Feril dejó que sus sentidos permanecieran con la tierra unos instantes más, regodeándose en las sensaciones y las percepciones, antes de regresar junto a sus compañeros. Se levantó de mala gana, se sacudió la tierra con los dedos y dijo:

—Por aquí.

La kalanesti echó a andar rápidamente entre la vegetación, mientras Palin y Jaspe se esforzaban por alcanzarla. Sin embargo, ninguno de los dos le pidió que aflojara el paso, conscientes de la importancia de encontrar el cetro antes de que anocheciera.

Cuando al fin se detuvieron, las sombras se habían vuelto más densas y los dos hombres estaban agotados. La luz mortecina se había teñido de naranja, insinuando que muy pronto el bosque se sumiría en la oscuridad y los draconianos comenzarían su cacería. Se acuclillaron detrás de un enorme helecho aterciopelado y apartaron las hojas. Los dos caballeros iban a la cabeza, usando sus espadas como machetes para cortar las plantas y abrirse paso. Feril se estremeció ante su indiferente brutalidad.

El cafre más bajo, un hombre corpulento de aproximadamente metro noventa de estatura, llevaba un zurrón de cuero al hombro y empuñaba una porra llena de púas en la mano izquierda. El otro cafre era un palmo más alto y exploraba el terreno con expresión alerta. Su cara angulosa reflejaba inquietud y sus fosas nasales parecían temblar. Feril comprendió que ya los había olido.

Acarició una hoja del helecho y se dirigió a ella:

—Únete a mí —susurró.

Sus sentidos se deslizaron con facilidad por las hojas y los tallos hasta llegar a la raíz. El bosque embrujado le permitía practicar sus encantamientos casi sin esfuerzo, y su mente pronto alcanzó a las plantas que rodeaban a los caballeros y a los cafres. Notó que Palin se acuclillaba a su lado.

El cafre más alto se detuvo en seco y se volvió hacia el helecho detrás del cual se ocultaban los tres amigos. Jaspe se puso en pie, empuñando el martillo en la mano derecha. Calculó la distancia que lo separaba del cafre y arrojó el arma. El martillo giró varias veces en el aire antes de golpear al grandullón en el estómago y derribarlo de espaldas.

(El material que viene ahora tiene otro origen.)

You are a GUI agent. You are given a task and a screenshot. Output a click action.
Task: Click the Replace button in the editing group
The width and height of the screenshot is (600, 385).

Palin había comenzado a pronunciar otro encantamiento, uno de los primeros que había enseñado a su hijo. Consistía en un ingenioso uso del calor y no produciría llamas que amenazaran el bosque. En cuanto recitó las últimas palabras del hechizo, los caballeros gritaron, arrojaron sus espadas y lucharon por quitarse la armadura. El metal se había calentado y el calor se intensificaba progresivamente, abrasándoles la piel.